Paar is a 1984 Hindi film directed by Gautam Ghose, with Naseeruddin Shah and Shabana Azmi in prominent roles. Based on the Bengali story ‘Paari’ by Samaresh Basu, the film tells the story of a Dalit couple forced to flee their village after a massacre and their ordeal and quest for homecoming.

Paar is notable for being a brutal, visceral take on the exploitation rampant in rural India, combined with the evils of the caste system, lack of land reforms, and the complicity of the system in siding with the oppressors. The narrative was set in Bihar, a state that had started experiencing great social upheaval and would go to witness several massacres from the late 1980s through the early 2000s, similar to the one depicted in the film.

The film was critically acclaimed, winning several national and international awards. Naseeruddin Shah won a Volpi Cup for his performance at the Venice film festival.

Cast

  • Naseeruddin Shah – Naurangia 
  • Shabana Azmi – Rama 
  • Om Puri – Village Head
  • Utpal Dutt – Elder Landlord 
  • Mohan Agashe – Landlord’s brother
  • Anil Chatterjee – School Master 
  • Rama Guha Thakurta – School Master’s wife
  • Kamu Mukherjee – Jute Mill Sardar 
  • Bimal Deb – Agent of Piggery 
  • Sunil Mukherjee – Calcutta Pavement Dweller 

Crew

  • Direction – Goutam Ghose 
  • Story – Samaresh Bose 
  • Screenplay – Partha Bannerjee and Goutam Ghose 
  • Cinematography – Goutam Ghose 
  • Music – Goutam Ghose 
  • Production – Orchid Films Pvt. Ltd.
Paar 1984 Goutam Ghose

Paar (1984) Hindi Film Poster

Synopsis

Paar begins in a small village in Bihar. Dusk has fallen and hearths are being lit in the houses of Dalit laborers when the stillness of the night is shattered by the appearance of the landlord’s henchmen. The huts are set on fire, and men and women are pulled out of hiding and gunned down. In the cover of darkness, only a handful escape the massacre. Among them are Naurangia and his pregnant wife, Rama.

The day after the killings come to the protectors of the people – the police, the press, the local administration. The village headman sits recounting an age-old tale of injustice that lies at the root of the tragedy.

Om Puri, as Ram Naresh, the Dalit Village Head who won the Panchayat elections, thereby offending the high and mighty.

Paar Om Puri

It all began with the village schoolmaster, an idealist of the old school, who believed, however naively, that the fruits of freedom must be shared with the poorest. It is with his encouragement that a Dalit stood for the Panchayat elections and became the headman. It is also because of him that the movement for minimum wages began in the area. “It is your inalienable right,” said he. “The government has given you the right to receive a stipulated sum as minimum wages. How can the landlords not agree to it?” But of course, the landlords did not agree. The schoolmaster himself went to negotiate on behalf of the laborers. The younger brother of the landlord laughed at his face and mocked his old-fashioned Gandhian ideas. When the laborers refused to go to the fields, the hot-headed young man came to the school to openly threaten the old schoolmaster. A Dalit winning the Panchayat elections came as an additional insult. The landlords decided to take matters into their own hands, and the teacher met sudden death on the roadside, going home one evening on his bicycle.

Shaban Azmi in Paar

Shabana Azmi as Rama in Paar (1984) 

The villagers waited for justice to be done. There were even witnesses who had seen the jeep that had thrown the schoolmaster off the road onto the field below. But the witnesses were never called. The police were convinced that it was an accident, not a murder. Who would want to kill a harmless old man? The feud would have ended right there, with the traditionally powerful winning another round against the traditionally powerless. But Naurangia and his friends decided to change the course of history by lying in wait for the landlord’s loud-mouthed brother one evening at a lonely spot on the road.
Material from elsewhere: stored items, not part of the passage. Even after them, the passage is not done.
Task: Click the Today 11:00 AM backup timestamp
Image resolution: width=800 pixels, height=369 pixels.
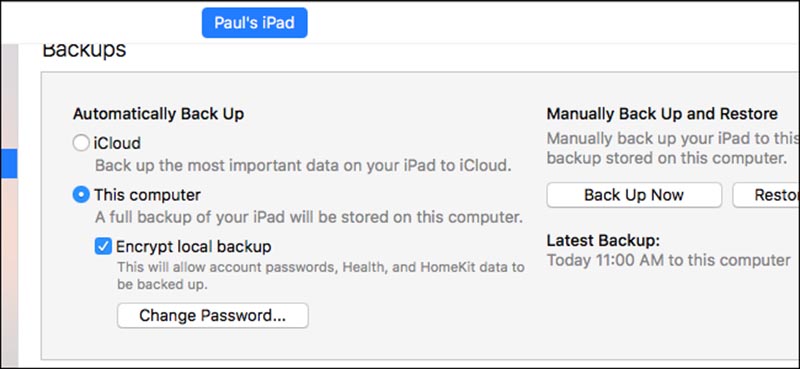Action: click(668, 260)
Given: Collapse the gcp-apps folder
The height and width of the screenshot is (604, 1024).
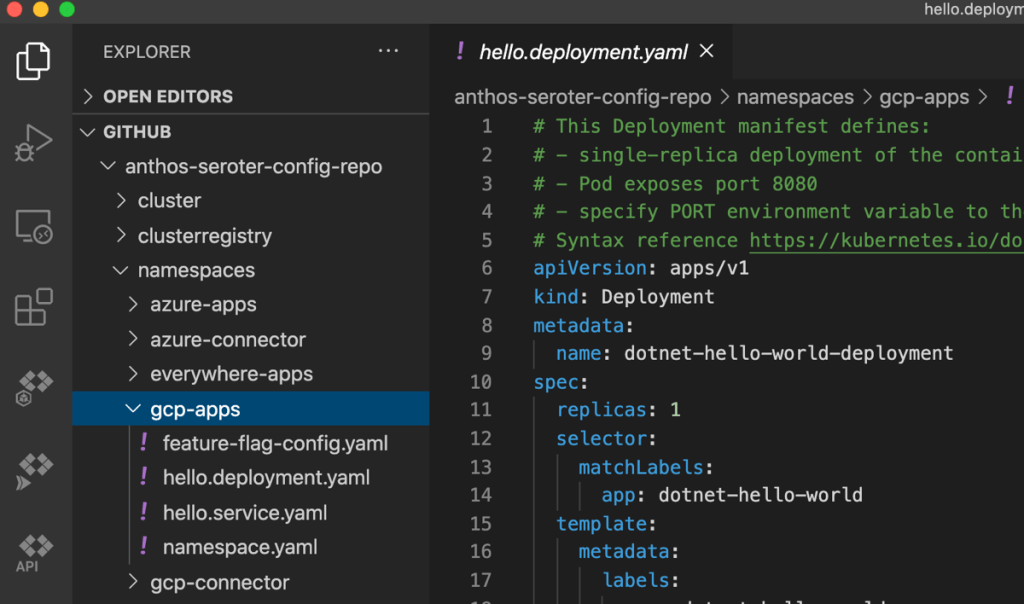Looking at the screenshot, I should 195,409.
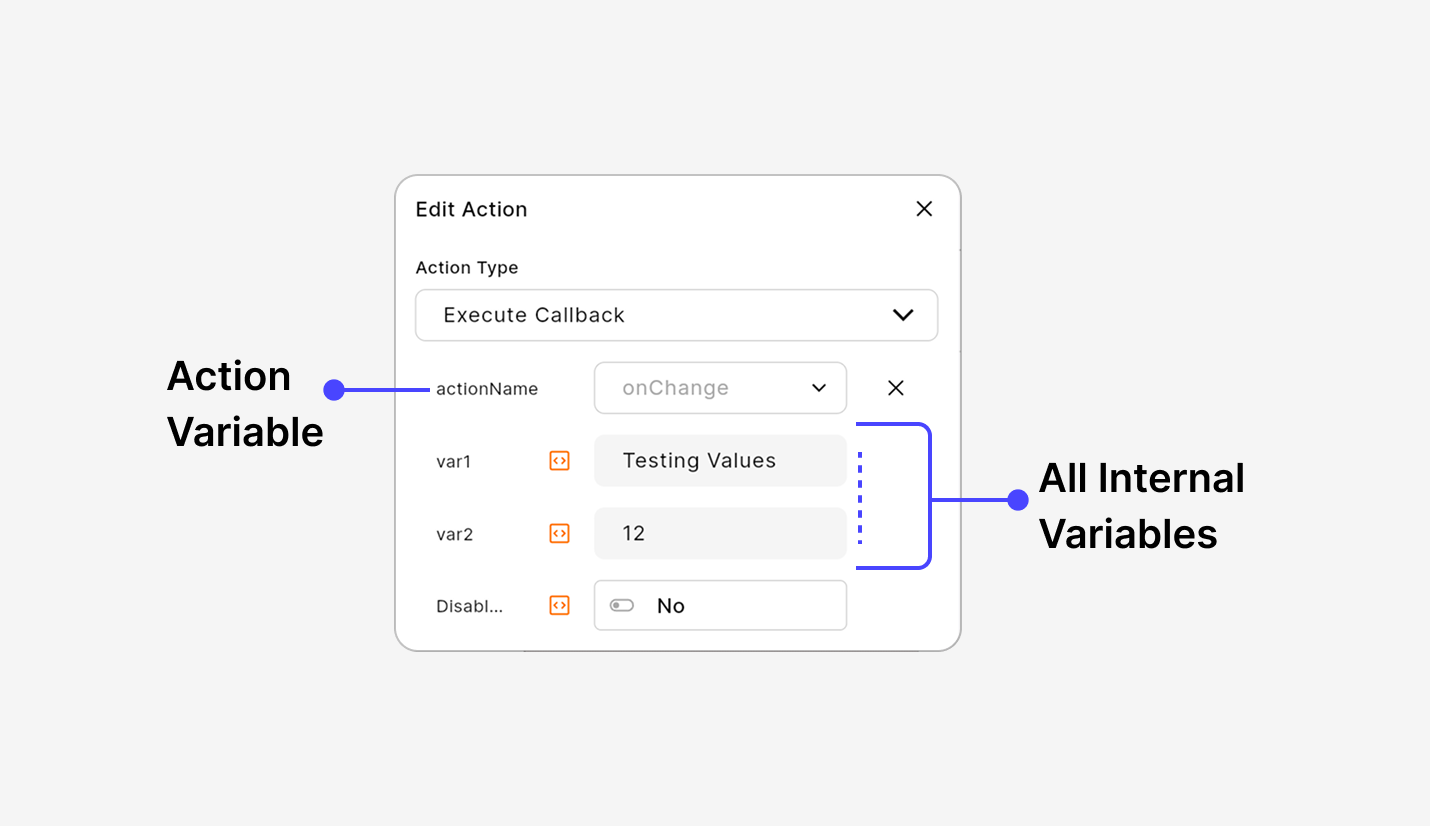1430x826 pixels.
Task: Click the dropdown chevron on Execute Callback
Action: (x=903, y=315)
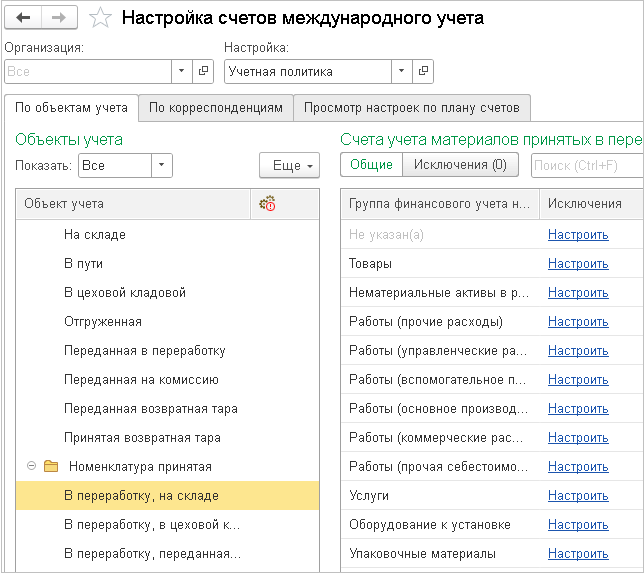This screenshot has width=644, height=573.
Task: Toggle the Исключения (0) view button
Action: tap(460, 165)
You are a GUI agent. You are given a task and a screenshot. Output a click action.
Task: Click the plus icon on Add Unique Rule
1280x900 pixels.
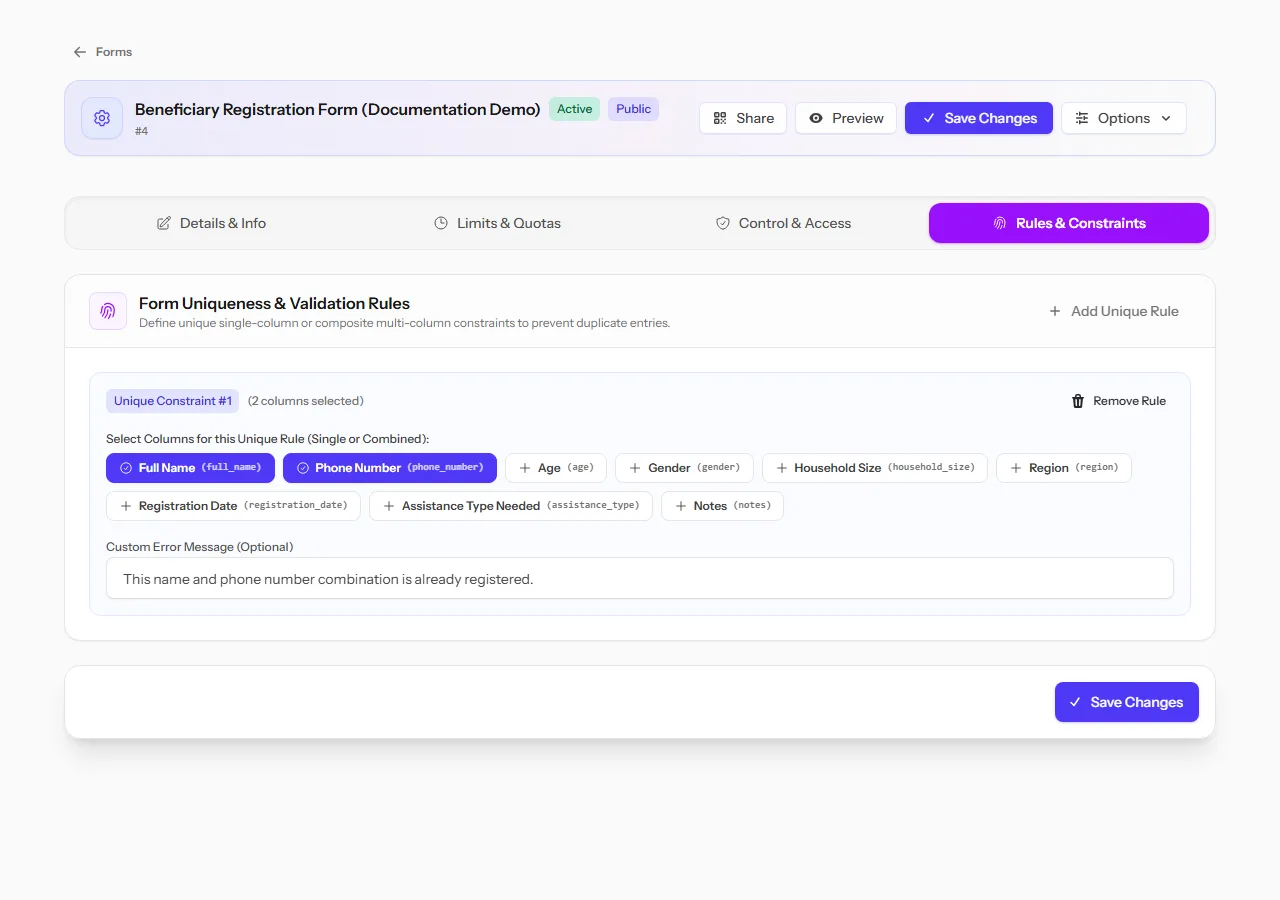click(1055, 311)
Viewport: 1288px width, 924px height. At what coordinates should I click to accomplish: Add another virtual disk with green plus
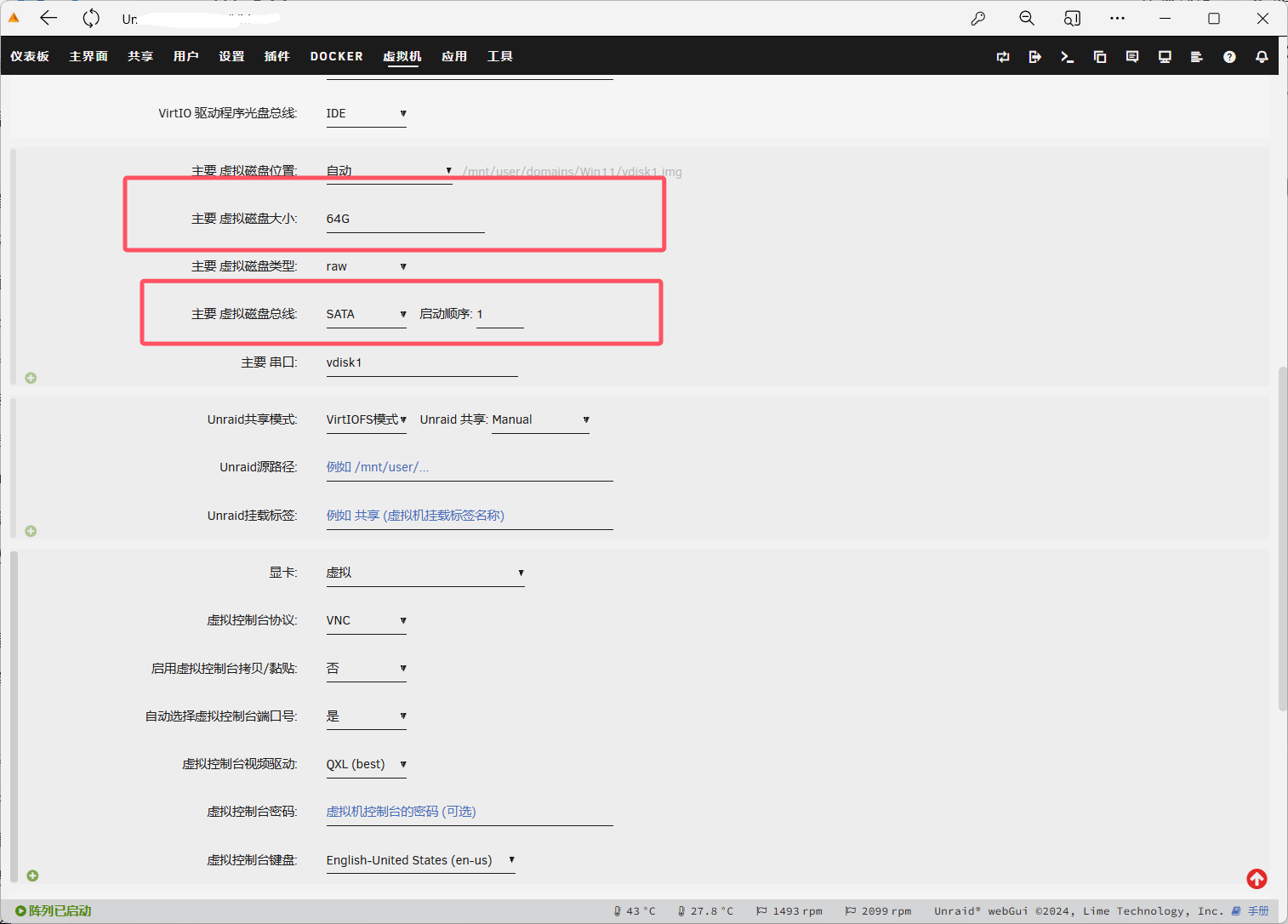[x=31, y=378]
The landlord’s brother died a violent death, but the course of history did not change after all. The entire village paid with their lives for that one death. Naurangia and his wife became fugitives from the law.

Paar-Fugitives

Naurangia (Naseeruddin Shah) and Rama (Shabana Azmi) wait for a train that will take them away. 

Rama and Naurangia’s odyssey begins at the home of the schoolmaster’s widow who sends them off with a letter addressed to a friend of her dead husband in a nearby town. From there, armed with a note to another unknown benefactor, the two set off for Calcutta. By now, Naurangia is fed up with being on the run. The government has announced compensation for the victims of the massacre. Naurangia wants to go back to the village. It is Rama who is determined not to go. “They’ll kill you!” she says. “How can we go back?” On the train to Calcutta, they meet a stray traveler, a vagabond, who persuades them to spend the little money they have by spending a few days roaming the streets of the metropolis. When they have reached the point of desperation, he puts them on a train to Naihati where a Jute mill is their final destination.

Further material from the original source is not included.